Ewa Doroszenko resolveu usar da arte para analisar o que a tortura e a violência podem significar para as pessoas. E, para fazer isso, ela usou fotografias de mulheres e alguns objetos que você encontraria em qualquer escritório. É com um grampeador, tesouras e outros objetos que ela tortura fotografias. O que você vê não é um corpo de verdade mas uma representação fotográfica do que poderia ter acontecido.
The installation comprises photographs of a woman’s body and several common office tools – a stapler, a pair of scissors, a punch, etc. The form of the photographs has been disturbed with physical stimuli, like piercing the paper, burning or sewing it with a thread. It is not a real body, but its photographic representation that undergoes tortures in the project. However, the stimuli that act on the (photographed) body are authentic and painful, indeed. Piercing, injuring and cutting the photographs serve as a simulation for real “pain test” – a deliberate act of inflicting physical suffering.

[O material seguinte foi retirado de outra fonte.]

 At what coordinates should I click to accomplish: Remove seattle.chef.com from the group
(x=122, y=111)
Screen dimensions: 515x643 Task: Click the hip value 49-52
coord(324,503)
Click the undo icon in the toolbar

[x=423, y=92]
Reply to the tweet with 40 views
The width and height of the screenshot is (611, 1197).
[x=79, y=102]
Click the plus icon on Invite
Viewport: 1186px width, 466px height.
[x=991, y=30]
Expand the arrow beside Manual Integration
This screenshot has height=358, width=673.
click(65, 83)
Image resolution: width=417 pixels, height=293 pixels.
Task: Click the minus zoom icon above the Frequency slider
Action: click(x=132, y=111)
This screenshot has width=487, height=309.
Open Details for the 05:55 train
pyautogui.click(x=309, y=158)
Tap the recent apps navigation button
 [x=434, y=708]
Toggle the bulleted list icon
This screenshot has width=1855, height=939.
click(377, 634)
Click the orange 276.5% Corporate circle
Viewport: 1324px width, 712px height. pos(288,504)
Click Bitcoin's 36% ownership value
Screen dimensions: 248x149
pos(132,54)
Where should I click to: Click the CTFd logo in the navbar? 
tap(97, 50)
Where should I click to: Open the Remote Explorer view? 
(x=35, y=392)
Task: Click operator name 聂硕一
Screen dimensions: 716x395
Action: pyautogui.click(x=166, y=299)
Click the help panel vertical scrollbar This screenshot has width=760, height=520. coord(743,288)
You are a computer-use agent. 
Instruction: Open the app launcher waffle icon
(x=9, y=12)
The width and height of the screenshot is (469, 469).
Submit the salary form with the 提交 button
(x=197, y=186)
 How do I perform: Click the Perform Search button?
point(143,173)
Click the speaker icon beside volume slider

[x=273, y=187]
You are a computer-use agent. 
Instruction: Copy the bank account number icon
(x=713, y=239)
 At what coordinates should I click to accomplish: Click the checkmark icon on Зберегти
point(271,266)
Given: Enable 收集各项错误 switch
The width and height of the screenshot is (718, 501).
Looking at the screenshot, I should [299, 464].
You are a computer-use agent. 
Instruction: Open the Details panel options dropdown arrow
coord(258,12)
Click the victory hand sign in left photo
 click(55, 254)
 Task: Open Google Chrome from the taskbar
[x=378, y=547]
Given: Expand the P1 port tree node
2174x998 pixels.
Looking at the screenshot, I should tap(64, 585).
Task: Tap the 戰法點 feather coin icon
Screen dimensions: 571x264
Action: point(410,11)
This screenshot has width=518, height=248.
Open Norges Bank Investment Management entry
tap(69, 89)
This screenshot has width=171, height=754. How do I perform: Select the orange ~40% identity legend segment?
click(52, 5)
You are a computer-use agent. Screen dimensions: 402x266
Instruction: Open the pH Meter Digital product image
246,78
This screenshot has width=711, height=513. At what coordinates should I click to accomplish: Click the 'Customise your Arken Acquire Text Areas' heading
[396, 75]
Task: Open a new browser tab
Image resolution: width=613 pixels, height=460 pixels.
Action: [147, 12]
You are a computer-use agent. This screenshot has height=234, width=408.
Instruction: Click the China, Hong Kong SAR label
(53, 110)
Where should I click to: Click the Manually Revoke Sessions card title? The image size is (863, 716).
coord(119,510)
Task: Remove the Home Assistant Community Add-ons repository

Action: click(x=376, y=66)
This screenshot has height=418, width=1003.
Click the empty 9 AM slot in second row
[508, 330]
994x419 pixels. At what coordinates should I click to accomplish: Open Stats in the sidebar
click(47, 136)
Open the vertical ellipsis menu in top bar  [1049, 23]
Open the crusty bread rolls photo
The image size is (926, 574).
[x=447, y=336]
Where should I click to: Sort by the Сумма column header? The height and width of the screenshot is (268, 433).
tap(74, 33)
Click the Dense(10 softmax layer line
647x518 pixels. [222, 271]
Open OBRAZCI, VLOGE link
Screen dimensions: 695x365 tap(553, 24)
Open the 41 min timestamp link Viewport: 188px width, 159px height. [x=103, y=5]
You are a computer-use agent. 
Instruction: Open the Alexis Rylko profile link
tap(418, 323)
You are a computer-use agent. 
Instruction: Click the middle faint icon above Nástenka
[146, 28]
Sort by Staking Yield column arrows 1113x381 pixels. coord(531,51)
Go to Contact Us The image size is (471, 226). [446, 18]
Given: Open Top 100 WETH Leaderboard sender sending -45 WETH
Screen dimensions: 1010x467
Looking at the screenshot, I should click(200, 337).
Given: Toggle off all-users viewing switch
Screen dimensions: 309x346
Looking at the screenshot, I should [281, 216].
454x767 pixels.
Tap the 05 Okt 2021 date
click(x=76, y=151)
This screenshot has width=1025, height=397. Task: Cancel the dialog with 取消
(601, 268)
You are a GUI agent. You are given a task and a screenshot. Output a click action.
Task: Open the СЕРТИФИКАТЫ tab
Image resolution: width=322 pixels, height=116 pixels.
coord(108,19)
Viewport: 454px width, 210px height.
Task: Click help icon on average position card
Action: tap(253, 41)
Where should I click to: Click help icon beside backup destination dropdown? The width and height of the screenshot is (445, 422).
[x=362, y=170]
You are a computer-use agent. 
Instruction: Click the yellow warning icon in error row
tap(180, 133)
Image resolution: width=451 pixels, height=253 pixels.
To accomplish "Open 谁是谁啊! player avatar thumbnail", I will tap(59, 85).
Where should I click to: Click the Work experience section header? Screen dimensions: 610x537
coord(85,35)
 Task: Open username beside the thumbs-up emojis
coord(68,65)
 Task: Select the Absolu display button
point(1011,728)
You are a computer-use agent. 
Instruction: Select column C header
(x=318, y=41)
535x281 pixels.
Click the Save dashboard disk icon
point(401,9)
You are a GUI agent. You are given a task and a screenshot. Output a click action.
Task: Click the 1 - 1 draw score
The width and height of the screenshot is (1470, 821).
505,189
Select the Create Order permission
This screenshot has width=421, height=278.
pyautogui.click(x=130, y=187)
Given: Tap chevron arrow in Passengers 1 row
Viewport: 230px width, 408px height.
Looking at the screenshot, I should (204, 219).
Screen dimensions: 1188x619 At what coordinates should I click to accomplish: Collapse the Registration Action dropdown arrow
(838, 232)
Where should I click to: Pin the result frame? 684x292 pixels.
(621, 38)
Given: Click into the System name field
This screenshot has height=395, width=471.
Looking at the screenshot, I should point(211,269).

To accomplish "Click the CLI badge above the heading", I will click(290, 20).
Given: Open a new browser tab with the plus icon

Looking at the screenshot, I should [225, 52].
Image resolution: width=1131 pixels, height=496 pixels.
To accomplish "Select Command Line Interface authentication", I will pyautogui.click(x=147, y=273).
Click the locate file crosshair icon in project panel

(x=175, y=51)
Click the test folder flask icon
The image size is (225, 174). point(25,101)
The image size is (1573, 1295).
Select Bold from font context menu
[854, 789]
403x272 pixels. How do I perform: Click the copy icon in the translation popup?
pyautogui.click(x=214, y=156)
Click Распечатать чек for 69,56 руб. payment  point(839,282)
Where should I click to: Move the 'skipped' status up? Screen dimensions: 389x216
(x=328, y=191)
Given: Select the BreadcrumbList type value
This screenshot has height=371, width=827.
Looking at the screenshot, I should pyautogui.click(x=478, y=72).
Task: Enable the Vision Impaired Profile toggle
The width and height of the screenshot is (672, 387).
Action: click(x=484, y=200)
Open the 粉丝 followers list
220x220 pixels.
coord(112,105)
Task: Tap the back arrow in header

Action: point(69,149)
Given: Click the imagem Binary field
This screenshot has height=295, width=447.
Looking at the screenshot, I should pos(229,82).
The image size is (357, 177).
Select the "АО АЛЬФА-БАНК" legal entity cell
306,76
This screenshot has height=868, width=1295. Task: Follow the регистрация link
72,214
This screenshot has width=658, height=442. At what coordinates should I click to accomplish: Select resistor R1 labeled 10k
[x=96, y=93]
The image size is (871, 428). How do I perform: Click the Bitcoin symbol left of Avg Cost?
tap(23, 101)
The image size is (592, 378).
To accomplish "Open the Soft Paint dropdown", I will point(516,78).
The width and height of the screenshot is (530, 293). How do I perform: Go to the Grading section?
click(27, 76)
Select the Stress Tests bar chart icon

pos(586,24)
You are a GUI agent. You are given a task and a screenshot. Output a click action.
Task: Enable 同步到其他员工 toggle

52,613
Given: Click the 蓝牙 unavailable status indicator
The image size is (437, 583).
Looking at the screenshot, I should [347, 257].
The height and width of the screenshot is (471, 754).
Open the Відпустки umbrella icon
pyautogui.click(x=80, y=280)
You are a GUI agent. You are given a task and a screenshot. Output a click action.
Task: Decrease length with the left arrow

Torturing a representation of a human body brings to mind voodoo rituals, mostly associated with piercing a doll, thus imposing diseases, misfortunes or death upon the victim. Nevertheless, what do tormented photographs of a half-naked woman found in a flat of an average contemporary western man mean? What is the purpose of inflicting such sophisticated violence upon the photographed body? What is the perpetrator of the paper crime guided by – erotic fantasies, vengeance or blood craving? One thing is beyond doubt – in such an organized, perfectly arranged space even crime is aesthetic and torture instruments have modern, office like character.